Atlanta was a fun time in 1972, running around with a dozen college friends with life leading us on and a tiger by the tail. Even an encounter with a homeless wino on the Atlanta streets did not seem to dissuade me from my dream.

The wino grabbed my arm and demanded money. I was scared out of my wits and my entourage just kept walking, leaving me to deal with the situation. I jerked my arm a couple of times and it was obvious he was not letting go, so, always quick to mentally work my way out of a situation, I reached into my pocket for some change. I was shocked to find that I only had a nickel! I was doomed, I thought if I handed it to him. Therefore, the smart thing to do was to flip the coin into the air.

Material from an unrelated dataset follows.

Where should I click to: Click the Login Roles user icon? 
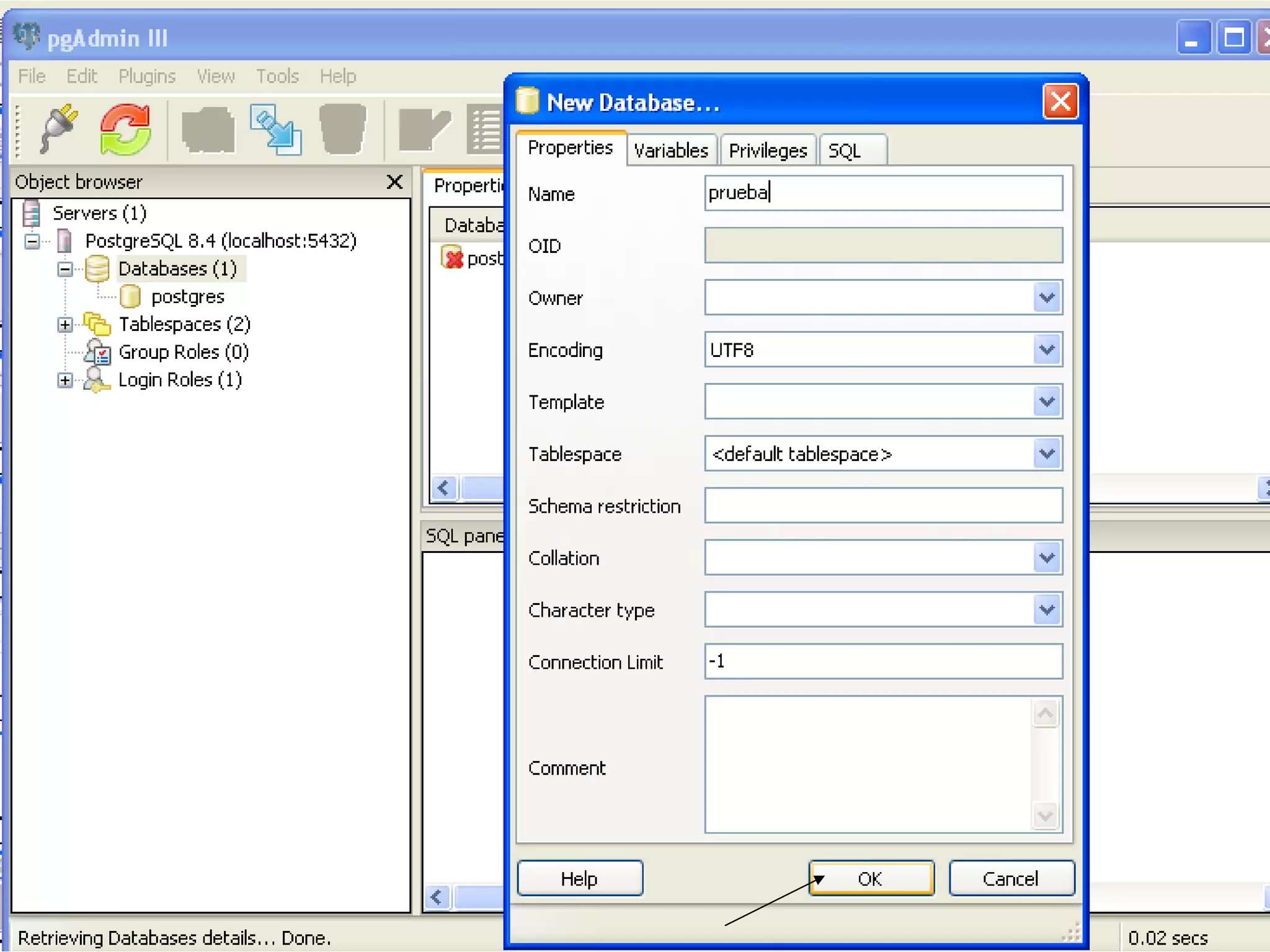point(96,380)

The drunk released his grip and cupped his hands and ran away to get under the coin.

Meanwhile, I had already caught up with the cowardly crowd and moved on down the street. Bastards never said a word or looked back.

Quick thinking would also save me from an even nastier scene years later!

Suffice it say, we did not move to Atlanta. You just take what life gives you!

I finished school, still living with my in-laws, and took an advertising sales job with The Roane County NEWS in Kingston, Tennessee.

There was little glamour in the job, but it paid $200 a week, provided me with transportation, and gave me little moments of creativity genius to satisfy me.

Looking back, had the job paid more, or had provided better insurance, I might still be there plugging away with my pencil and layout pad, and my 35mm camera, shooting football games on Friday nights, and attending local community events shaking hands and smiling superficially. Who knows, I may have even become an editor and/or part owner, with a bottle of creativity down in my bottom drawer.

However, I know one thing, I would not be retired now…if ever.